I know you’re joking. They taste more like bandicoot.
Actually, I recall one of the episodes of Gourmet Farmer (or whatever that Matthew Evans in Tassie show was). They got some mutton birds (shearwaters -a type of petrel) from someone who could legally harvest them, and the cooked them up. He reported they taste like very oily strong fish - I guess you are what you eat…
Incidentally, I was talking just last week to a bloke in Gippsland who knows an old-timer down there who as a kid used to go mutton-birding on the Bass Strait islands. He repeated what I’d read in an article once: those old-timers would reach into the burrow. If it felt warm, they grab the chick(s). If if felt cold, they’d back out, because that meant there might be a tiger snake.

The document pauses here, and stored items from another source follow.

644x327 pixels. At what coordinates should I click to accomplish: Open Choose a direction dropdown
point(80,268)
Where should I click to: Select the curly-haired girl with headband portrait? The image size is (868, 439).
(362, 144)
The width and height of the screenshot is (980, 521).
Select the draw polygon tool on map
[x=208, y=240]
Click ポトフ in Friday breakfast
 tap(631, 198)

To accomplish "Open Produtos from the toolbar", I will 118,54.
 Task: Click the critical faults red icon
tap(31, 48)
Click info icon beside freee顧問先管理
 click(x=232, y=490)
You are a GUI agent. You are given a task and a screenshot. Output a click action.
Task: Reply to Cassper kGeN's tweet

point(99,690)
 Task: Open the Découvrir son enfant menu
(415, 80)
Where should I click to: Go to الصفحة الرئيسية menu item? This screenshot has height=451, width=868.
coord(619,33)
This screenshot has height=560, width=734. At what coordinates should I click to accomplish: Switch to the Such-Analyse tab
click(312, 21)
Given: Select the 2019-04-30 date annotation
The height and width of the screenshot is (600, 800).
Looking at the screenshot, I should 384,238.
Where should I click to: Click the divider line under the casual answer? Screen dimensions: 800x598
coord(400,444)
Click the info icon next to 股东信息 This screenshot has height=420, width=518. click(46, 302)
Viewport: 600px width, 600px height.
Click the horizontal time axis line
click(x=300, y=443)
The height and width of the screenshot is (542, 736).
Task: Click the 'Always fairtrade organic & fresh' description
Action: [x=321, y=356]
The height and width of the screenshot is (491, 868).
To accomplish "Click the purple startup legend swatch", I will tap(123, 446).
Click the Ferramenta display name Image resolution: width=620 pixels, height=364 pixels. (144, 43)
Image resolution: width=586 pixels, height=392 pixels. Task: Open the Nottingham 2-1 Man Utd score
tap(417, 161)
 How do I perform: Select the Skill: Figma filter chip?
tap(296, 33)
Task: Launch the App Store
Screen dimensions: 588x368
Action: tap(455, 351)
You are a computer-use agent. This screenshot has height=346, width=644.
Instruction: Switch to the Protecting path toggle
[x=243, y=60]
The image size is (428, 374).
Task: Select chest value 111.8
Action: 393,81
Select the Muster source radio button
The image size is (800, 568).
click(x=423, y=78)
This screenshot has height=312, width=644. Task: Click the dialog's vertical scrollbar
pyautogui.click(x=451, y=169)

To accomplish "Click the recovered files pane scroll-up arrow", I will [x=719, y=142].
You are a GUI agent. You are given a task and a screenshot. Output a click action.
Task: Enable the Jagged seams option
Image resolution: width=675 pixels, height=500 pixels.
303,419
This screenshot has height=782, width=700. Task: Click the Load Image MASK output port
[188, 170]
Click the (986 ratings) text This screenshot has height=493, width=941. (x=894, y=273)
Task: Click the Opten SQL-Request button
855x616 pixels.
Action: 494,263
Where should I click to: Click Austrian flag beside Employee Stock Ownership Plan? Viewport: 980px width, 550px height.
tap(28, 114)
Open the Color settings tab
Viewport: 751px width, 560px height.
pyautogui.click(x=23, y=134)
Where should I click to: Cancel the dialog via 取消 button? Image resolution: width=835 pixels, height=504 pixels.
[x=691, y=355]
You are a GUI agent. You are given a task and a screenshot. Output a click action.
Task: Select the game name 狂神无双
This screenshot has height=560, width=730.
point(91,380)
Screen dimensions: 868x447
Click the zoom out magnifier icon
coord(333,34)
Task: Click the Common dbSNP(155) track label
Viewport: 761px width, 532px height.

The tiger snakes apparently have evolved to grow larger/quicker on those islands than anywhere else, feeding on whatever they can eat (mostly insects etc) in order to get most of the year’s protein the the few weeks after chicks hatch, but before they get msimply too big for them to swallow.
It is very small and doesn’t look rat-like, but who knows. We have a school next door with a chook pen which often attracts rodents of some description. Our dogs usually take care of any who wanderinto our yard, but this little fella has survived so far. The new pup is actually more interested in trying to swim with the fish in our pond !!
Antechinus are more elongated with quite a pointy snout. Beautiful little things, but a pain if they have one of their mating sessions in your weekender… droppings absolutely everywhere.